*Given text*.
[Start of section]

Personal Income Tax Act (PITA)

1. Significant Economic Presence Rule for Individuals

An individual, executor, or trustee outside Nigeria and providing technical, management, consultancy or professional services to a person resident in Nigeria may be subject to tax in Nigeria to the extent that such individual, executor or trustee has significant economic presence in Nigeria. The Minister is to determine what constitutes SEP of a non-resident individual.

2. Exclusion of Minimum Wage Earners from Tax

People with an annual gross income of N360,000 or less are now exempted from payment of PAYE. However, their employers will still be required to file annual tax returns.

3. Gross Income for Personal Relief

The gross income for the purpose of calculating consolidated relief allowance (CRA) for personal income tax purpose is now redefined as income from all sources less all non-taxable income, income on which no further tax is payable and tax-exempt items.

Other Notable Changes

1. Introduction of the Electronic Money Transfer Levy (EMT Levy)

The ₦50 stamp duty previously payable on money transfers of sums over ₦10,000 has been scrapped, and as a substitute, an EMT Levy of ₦50 is now to be paid on every electronic transfer of at least ₦10,000. The revenue generated from the collection of the Levy is to be distributed between the Federal and State Governments at 15% and 85% respectively and on derivation basis to the States.

2. Treatment of Unclaimed Dividends and Dormant Accounts Balances

Unclaimed dividends in a listed company and unutilized amounts in a dormant bank account outstanding for 6 years or more are to be transferred to the Unclaimed Funds Trust Fund (UFTF), to serve as a perpetual trust. The UFTF is to be managed by the Debt Management Office and transferred dividends and amounts constitute a special debt owed by the Federal Government to the shareholders and dormant bank account holders respectively and shall be available for claim at any time, together with the yield thereon.

Failure by any company or any deposit money bank to transfer unclaimed dividends or dormant accounts balance into the UFTF shall attract a fine of not less than five times the value of the unclaimed dividends and unutilized funds plus accumulated interest on the amount not transferred at the CBN Monetary Policy Rate.

Unclaimed dividends in a private limited company outstanding for 12 years shall be distributed to other shareholders of the company.

[End of section]

*Instructions*.
(1) Can you rewrite the paragraph of the summary of Nigerian tax changes that begins "Unclaimed dividends in a listed company" as a short list that keeps its main facts?
(2) Answer these questions from the summary of Nigerian tax changes:
(a) At or below what annual gross income are people exempt from paying PAYE?
(b) How is the revenue from the EMT Levy divided between the Federal and State Governments?
(c) What happens to unclaimed dividends in a private limited company that have been outstanding for 12 years?
(3) Can you resume the summary of Nigerian tax changes after its final sentence on unclaimed dividends in private limited companies?

*Extracted information*.
[Start of section]

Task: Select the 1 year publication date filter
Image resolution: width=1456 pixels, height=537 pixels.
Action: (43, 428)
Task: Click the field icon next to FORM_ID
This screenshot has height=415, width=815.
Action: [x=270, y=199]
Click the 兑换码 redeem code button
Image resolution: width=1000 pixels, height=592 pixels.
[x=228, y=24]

[End of section]
[Start of section]

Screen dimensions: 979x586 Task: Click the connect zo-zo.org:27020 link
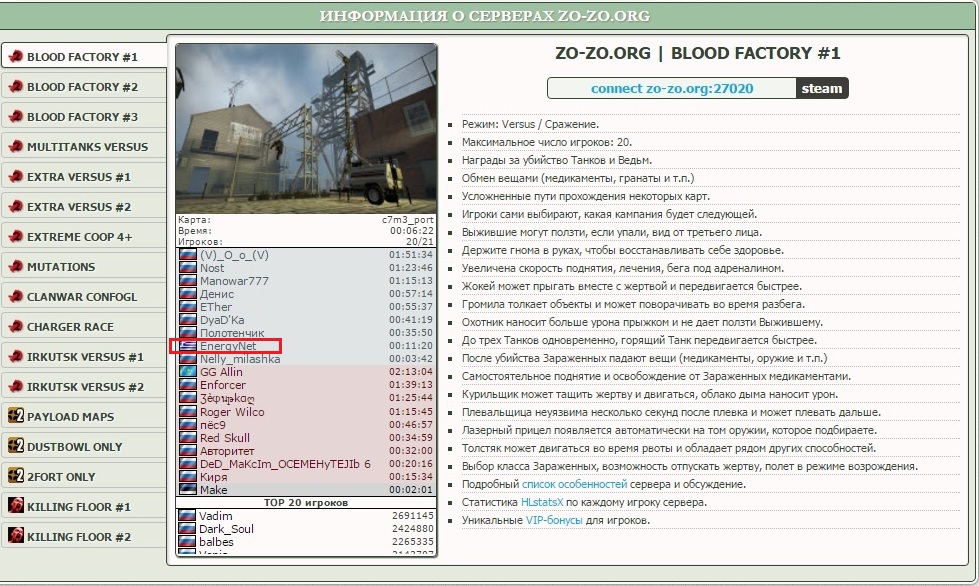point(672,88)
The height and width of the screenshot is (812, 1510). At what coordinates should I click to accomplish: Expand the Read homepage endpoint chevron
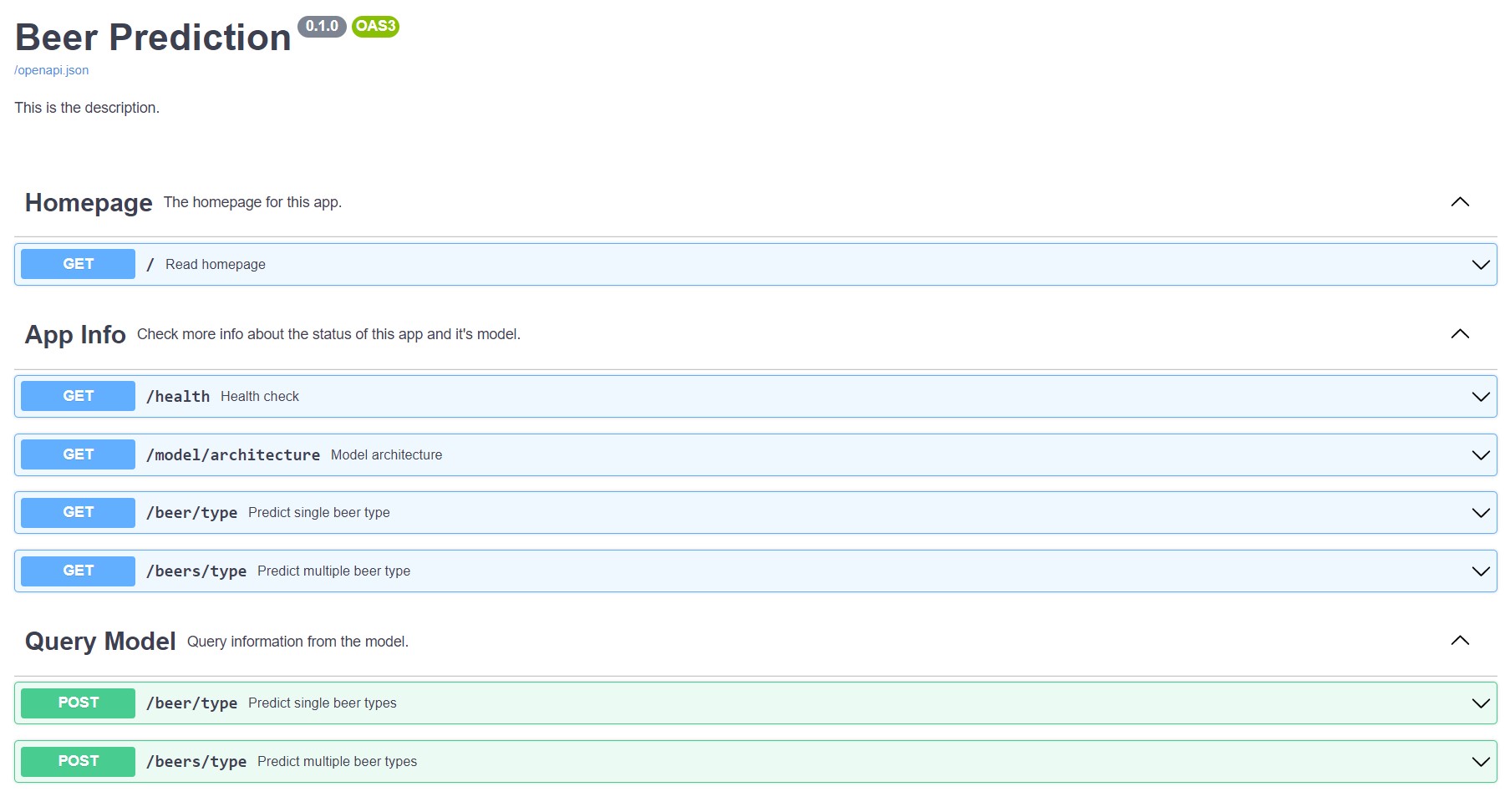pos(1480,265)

[End of section]

*Solved problems*.
(1)
- Unclaimed dividends in a listed company and unused balances in dormant bank accounts that have been outstanding for 6 years or more go to the Unclaimed Funds Trust Fund (UFTF), a perpetual trust.
- The Debt Management Office manages the UFTF.
- The transferred sums become a special debt that the Federal Government owes to the shareholders and the dormant account holders.
- They can be claimed at any time, together with their yield.

(2)
(a) N360,000.
(b) 15% goes to the Federal Government and 85% to the State Governments.
(c) They are distributed to the company's other shareholders.

(3)
3. Excise Duties on Telecommunication Services

Telecommunication services provided in Nigeria are now included in the scope of goods liable to excise duties. The duty payable shall be at rates to be prescribed by the President via an Order.

4. Capital Gains Tax on Compensation for Loss of Office

The Finance Act has clarified that only the excess of ₦10,000,000 paid as compensation for loss of office is subject to CGT whilst employers are now appointed as agents of collection and thus obligated to deduct and remit tax due to the relevant tax authority within the time specified under the PAYE Regulations pursuant to PITA.

5. Companies in Free Zones (Export Processing Zones and Oil and Gas Export Free Zones

Approved enterprises within free trade zones are now expected to render returns to the FIRS and comply generally with the provisions of Section 55(1) of CITA, as a condition to be tax exempt.

6. Pioneer Status for Primary Agricultural Production Companies

Small or medium-sized companies engaged in primary agricultural production, may now qualify for an initial tax-free period of four (4) years, renewable for an additional maximum period of two (2) years, subject to satisfactory performance.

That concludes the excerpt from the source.